It’s been a pretty big debate around amateur athletics since the College Football Playoff replaced the now-defunct Bowl Championship Series.
Some argue that four teams vying for the national championship is far too few. Others believe that the current system is just right when it comes to competitive postseason play.
It now looks like the powers that be are considering expanding the current four-team model to 12 programs.
“The CFP’s four-person group — which consists of SEC commissioner Greg Sankey, Big 12 commissioner Bob Bowlsby, Mountain West commissioner Craig Thompson and Notre Dame athletic director Jack Swarbrick — is expected to recommend a 12-team playoff,” The Athletic reported on Thursday.
A full announcement with more details on the plan is expected at some point soon, The Athletic noted. The Associated Press reports that the proposal would be considered next week by conference commissioner’s who manage the College Football Playoff system.
How would the new 12-team College Football Playoff system look?
- The six-highest ranked conference champions in major college football would receive automatic bids to the CFP. Obviously, that includes the ACC, SEC, Big 10 and the Big 12 — the Power 5, so to speak.
- A total of six at-large selections would also be included in the field of 12. These would primarily come from major conferences, too.
- The four highest-ranked conference champions would receive first-round byes with the other eight teams playing games on campus.
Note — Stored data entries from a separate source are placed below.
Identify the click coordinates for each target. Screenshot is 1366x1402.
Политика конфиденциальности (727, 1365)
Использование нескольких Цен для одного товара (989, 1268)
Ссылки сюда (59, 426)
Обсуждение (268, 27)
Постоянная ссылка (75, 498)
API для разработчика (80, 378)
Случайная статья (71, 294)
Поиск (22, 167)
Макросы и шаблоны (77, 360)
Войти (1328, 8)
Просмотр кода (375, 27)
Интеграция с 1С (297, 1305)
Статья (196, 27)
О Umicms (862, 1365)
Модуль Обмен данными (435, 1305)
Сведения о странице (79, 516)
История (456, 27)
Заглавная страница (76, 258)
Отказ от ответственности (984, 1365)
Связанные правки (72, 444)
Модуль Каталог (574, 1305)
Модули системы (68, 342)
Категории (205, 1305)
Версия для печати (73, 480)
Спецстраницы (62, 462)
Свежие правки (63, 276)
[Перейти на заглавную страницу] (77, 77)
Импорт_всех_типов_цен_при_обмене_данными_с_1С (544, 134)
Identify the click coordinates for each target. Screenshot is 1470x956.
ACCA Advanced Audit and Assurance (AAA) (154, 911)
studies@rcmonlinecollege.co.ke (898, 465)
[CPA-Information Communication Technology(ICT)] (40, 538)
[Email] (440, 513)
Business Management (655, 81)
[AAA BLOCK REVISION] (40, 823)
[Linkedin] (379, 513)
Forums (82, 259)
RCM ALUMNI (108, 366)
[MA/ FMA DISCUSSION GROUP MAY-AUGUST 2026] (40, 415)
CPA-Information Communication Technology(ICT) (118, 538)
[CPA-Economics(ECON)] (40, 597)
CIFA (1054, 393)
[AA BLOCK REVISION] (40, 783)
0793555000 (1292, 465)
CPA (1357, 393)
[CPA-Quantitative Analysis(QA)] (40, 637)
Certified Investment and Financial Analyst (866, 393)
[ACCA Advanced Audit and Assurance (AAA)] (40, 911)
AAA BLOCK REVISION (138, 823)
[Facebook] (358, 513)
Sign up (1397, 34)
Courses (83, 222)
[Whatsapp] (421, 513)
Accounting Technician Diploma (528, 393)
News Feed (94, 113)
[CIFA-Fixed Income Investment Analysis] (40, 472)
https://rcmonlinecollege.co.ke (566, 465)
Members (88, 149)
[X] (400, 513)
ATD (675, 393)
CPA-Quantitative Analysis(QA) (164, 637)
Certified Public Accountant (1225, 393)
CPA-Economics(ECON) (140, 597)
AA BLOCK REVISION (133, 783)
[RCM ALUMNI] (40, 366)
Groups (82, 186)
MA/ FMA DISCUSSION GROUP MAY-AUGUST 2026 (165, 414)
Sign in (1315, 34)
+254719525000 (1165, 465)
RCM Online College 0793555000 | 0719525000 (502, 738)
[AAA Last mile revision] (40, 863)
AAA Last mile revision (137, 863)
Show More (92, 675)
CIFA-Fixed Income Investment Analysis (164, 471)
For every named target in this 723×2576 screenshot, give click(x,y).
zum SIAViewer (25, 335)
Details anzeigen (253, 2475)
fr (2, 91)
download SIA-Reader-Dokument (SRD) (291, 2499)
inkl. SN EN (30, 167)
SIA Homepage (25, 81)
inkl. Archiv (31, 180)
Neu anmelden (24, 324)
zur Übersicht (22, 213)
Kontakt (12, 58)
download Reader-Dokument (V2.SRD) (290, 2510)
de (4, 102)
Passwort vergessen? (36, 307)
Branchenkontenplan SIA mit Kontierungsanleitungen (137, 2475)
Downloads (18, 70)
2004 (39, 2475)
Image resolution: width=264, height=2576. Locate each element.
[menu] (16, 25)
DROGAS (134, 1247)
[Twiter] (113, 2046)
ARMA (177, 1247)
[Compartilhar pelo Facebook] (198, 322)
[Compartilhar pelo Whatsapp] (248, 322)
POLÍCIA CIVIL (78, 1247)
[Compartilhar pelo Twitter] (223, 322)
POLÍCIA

College Football Playoff history and new proposed format
Arguments on both sides hold some water. Of the seven CFP tournaments in history, the top team has come out on top just twice. That included Alabama this past season and LSU in 2019. Prior to that, No. 1 teams were 0-5 in winning the College Football Playoff.
On the other hand, there’s an argument in play here that suggests expanding the field to 12 teams would create a watered-down product. Let’s use last season as an example.
Under this newly-proposed plan, Alabama, Clemson, Ohio State and Texas A&M would have had a first-round bye. Notre Dame would have had to play a first-round game at home despite finishing as the fourth seed because of its loss to Clemson in the ACC Championship Game. Here’s how those matchups would have looked.
- 5) Notre Dame vs. 12) Coastal Carolina
- 6) Texas A&M vs. 11) Indiana
- 7) Florida vs. 10) Iowa State
- 8) Cincinnati vs. 9) Georgia
How many of these four games would you have been excited for? Either way, this is definitely something to keep an eye on moving forward.